---------- TASK DATA
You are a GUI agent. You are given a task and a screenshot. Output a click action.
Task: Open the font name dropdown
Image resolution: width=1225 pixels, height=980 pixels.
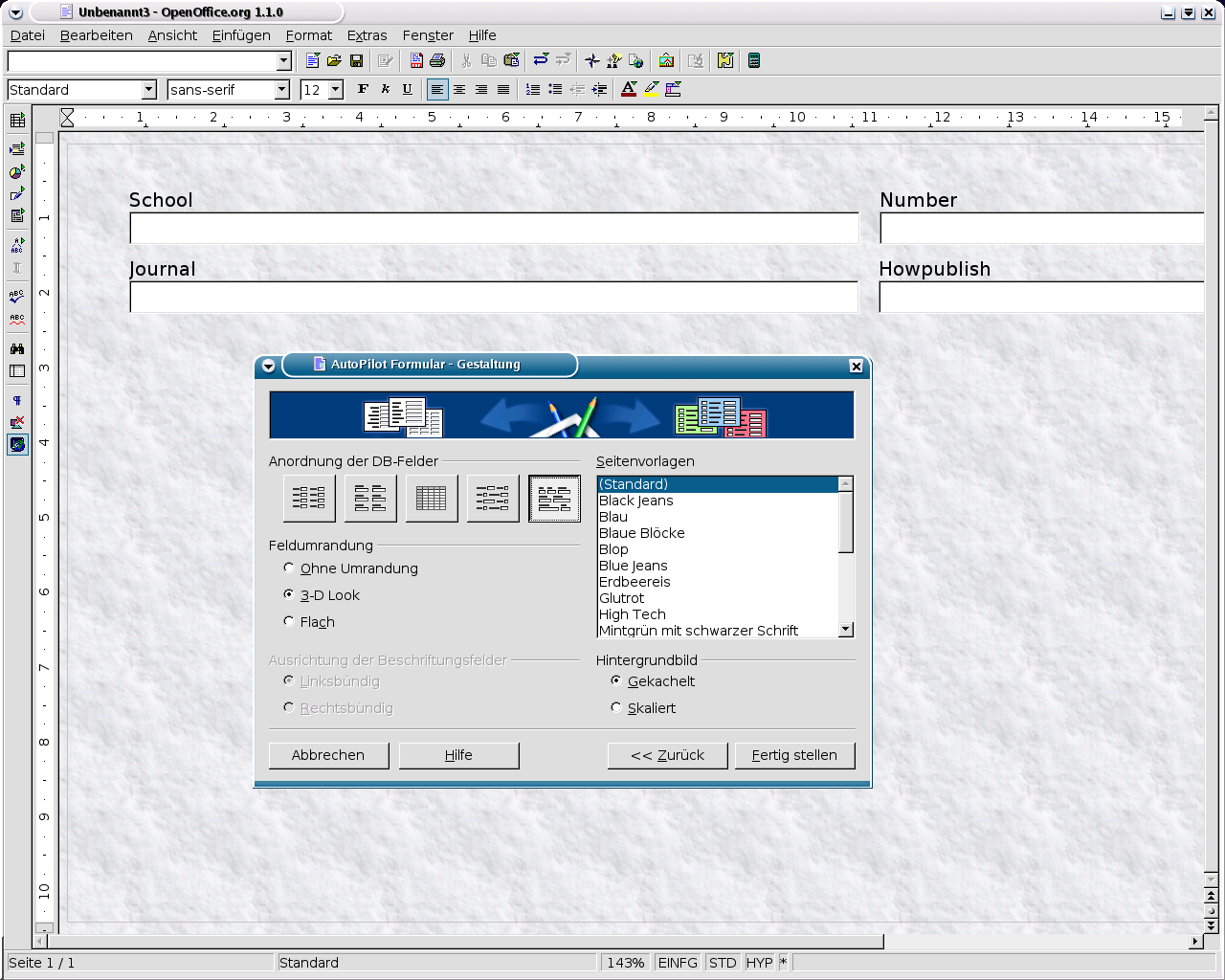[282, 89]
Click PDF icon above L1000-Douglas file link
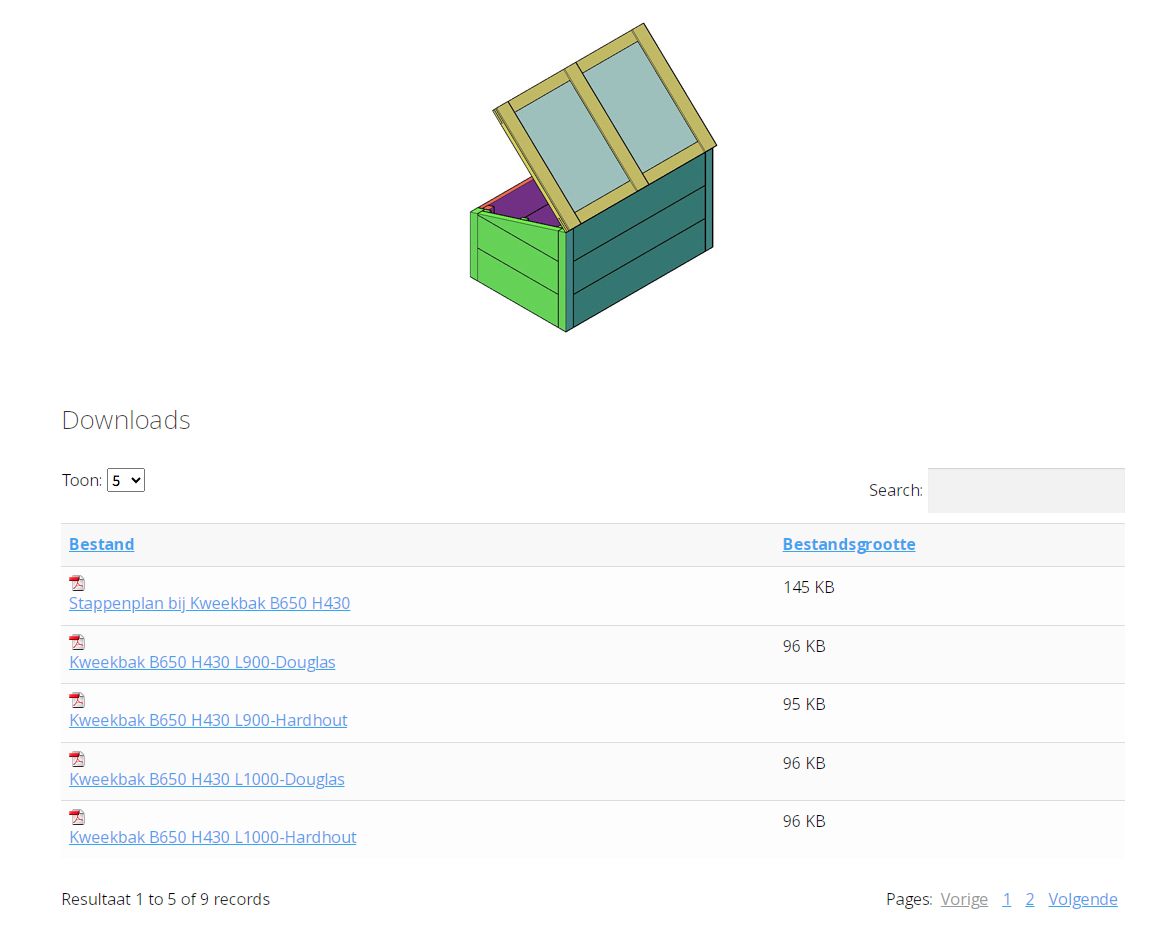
--------------------
---------- TASK DATA
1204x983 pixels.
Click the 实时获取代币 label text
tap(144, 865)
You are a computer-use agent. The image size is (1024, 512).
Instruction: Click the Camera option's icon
--------------------
---------- TASK DATA
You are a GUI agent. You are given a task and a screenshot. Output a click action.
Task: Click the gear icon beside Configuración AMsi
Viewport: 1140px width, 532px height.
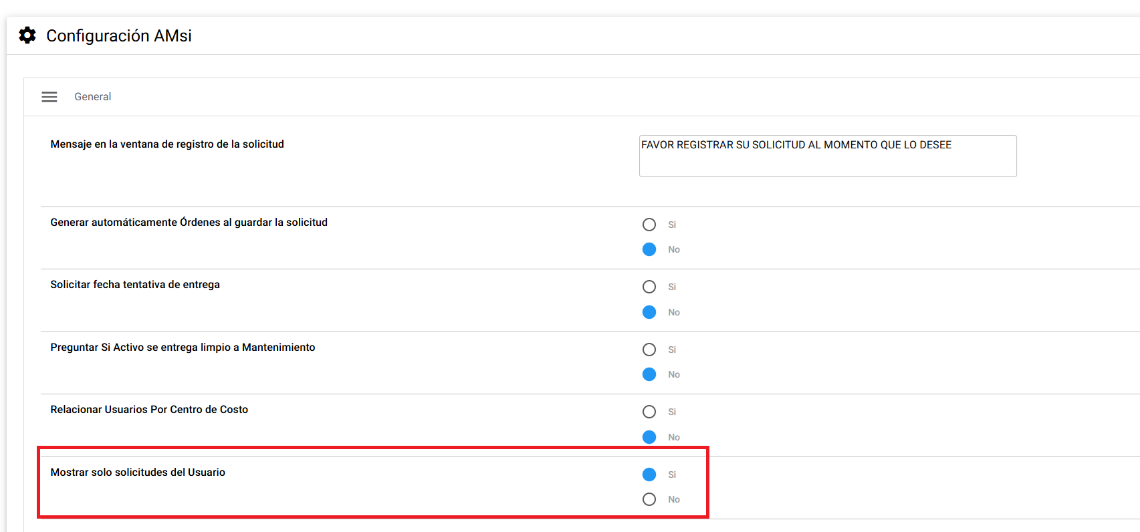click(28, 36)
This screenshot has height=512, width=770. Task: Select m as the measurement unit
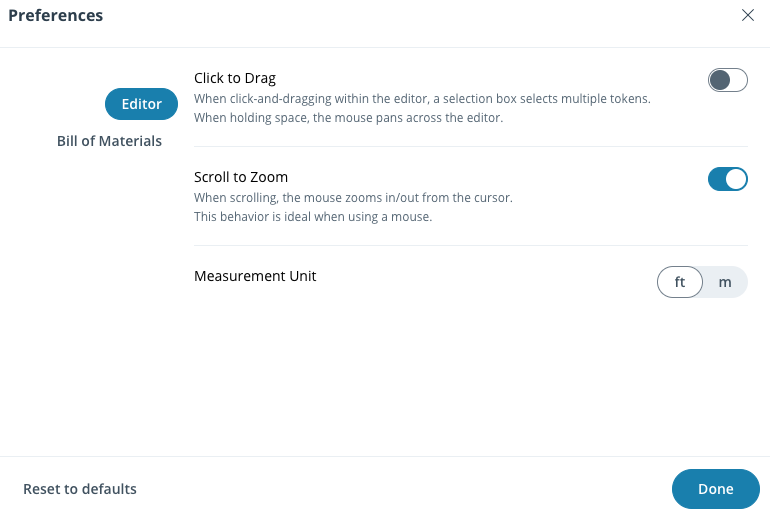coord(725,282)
--------------------
[INSTRUCTIONS TO FOLLOW]
Above are the records; from them, give again exactly the lines from the one containing "You are a computer-use" to the one containing "Instruction: Click the Camera option's icon", both lines included, and nothing more.

[TASK OUTPUT]
You are a computer-use agent. The image size is (1024, 512).
Instruction: Click the Camera option's icon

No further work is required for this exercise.